ASSIGNMENT A ▸
Answer these questions from the page extract on estimating crop yield from MODIS data:
(i) What publication date does it give?
(ii) At what resolution were the MODIS EVI data assimilated?
(iii) Which two MODIS data products does the technical abstract name?
ASSIGNMENT B ▸ From the page extract on estimating crop yield from MODIS data, pull out the stretch from "Technical Abstract: This" through "of crop yields.".

PAGE EXTRACT ▸
>>
Submitted to: International Geoscience and Remote Sensing Symposium Proceedings
Publication Type: Proceedings
Publication Acceptance Date: 6/15/2004
Publication Date: 9/20/2004
Citation: Liang, S., Fang, H., Hoogenboom, G., Teasdale, J.R., Cavigelli, M.A. 2004. Estimation of crop yield at the regional scale from modis observations. Proceedings of International Geoscience and Remote Sensing Symposium. 3:1625-1628. Interpretive Summary: Crop yields are influenced by climate, genetics, crop management, and the physical and chemical properties of soils, and may vary considerably both spatially and temporally. Accurate, objective, reliable and timely predictions of crop yields over large areas are critical for national food security through policy making on import/export plans and prices. Remote sensing data have been widely used for crop yield estimation. This method is eventually a statistical model and cannot predict the time-dependent processes of growth and field formation that are critical for real-time yield forecasting. The most promising method is the combination of remote sensing and crop growth modeling. In this study, we have developed a procedure using the data assimilation method to estimate crop yield at the regional scale from remote sensing MODIS (Medium resolution imaging spectroradiometer) data. The crop models that encompass the Decision Support System for Agrotechnology Transfer (DSSAT) and a copy radiative transfer model are coupled, and the MODIS EVI data at 250m resolution and LAI product at 1 km resolution were assimilated into the coupled model to adjust the key parameters in the crop growth model. The results compared favorably with the USDA/NASS agricultural statistics data at the county level and are very encouraging. This approach will be useful to scientists and policy makers interested in estimating crop yields at a regional scale.
Technical Abstract: This study presents some preliminary results on estimating crop yield at the regional scale from MODIS (Medium resolution imaging spectroradiometer) data using the data assimilation method. MODIS data products include leaf area index (LAI) and enhanced vegetation index (EVI). The crop growth models of DSSAT were used in this study, which are driven by weather, soil and crop management data. Some of the variables of the models were adjusted through data assimilation algorithms for accurate prediction of crop yields.
<<
Dataset excerpts:
>>
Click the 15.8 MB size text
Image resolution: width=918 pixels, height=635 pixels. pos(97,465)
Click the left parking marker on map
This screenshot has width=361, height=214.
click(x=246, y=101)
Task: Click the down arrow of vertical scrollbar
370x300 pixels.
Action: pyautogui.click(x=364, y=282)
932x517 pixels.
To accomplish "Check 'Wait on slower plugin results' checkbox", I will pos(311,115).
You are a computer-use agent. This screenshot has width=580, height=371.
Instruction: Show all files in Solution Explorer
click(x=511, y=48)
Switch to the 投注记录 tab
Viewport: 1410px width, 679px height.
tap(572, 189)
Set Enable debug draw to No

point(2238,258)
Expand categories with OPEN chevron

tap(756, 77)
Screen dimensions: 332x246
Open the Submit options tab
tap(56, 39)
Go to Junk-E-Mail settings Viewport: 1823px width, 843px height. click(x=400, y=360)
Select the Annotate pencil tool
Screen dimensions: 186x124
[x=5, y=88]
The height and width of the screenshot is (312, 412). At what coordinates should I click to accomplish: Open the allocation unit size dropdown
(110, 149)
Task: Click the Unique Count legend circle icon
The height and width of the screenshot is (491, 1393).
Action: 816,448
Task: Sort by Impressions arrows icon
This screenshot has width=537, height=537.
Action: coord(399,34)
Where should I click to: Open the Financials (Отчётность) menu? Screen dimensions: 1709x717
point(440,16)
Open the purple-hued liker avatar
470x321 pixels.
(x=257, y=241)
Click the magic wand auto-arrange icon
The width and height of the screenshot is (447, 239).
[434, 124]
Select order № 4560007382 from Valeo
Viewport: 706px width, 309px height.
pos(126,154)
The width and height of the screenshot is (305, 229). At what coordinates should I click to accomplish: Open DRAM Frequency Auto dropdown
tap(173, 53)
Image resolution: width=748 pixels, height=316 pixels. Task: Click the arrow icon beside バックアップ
<<
PROBLEM SOLUTION A ▸
(i) 9/20/2004
(ii) 250m
(iii) Leaf area index (LAI) and enhanced vegetation index (EVI)

PROBLEM SOLUTION B ▸
Technical Abstract: This study presents some preliminary results on estimating crop yield at the regional scale from MODIS (Medium resolution imaging spectroradiometer) data using the data assimilation method. MODIS data products include leaf area index (LAI) and enhanced vegetation index (EVI). The crop growth models of DSSAT were used in this study, which are driven by weather, soil and crop management data. Some of the variables of the models were adjusted through data assimilation algorithms for accurate prediction of crop yields.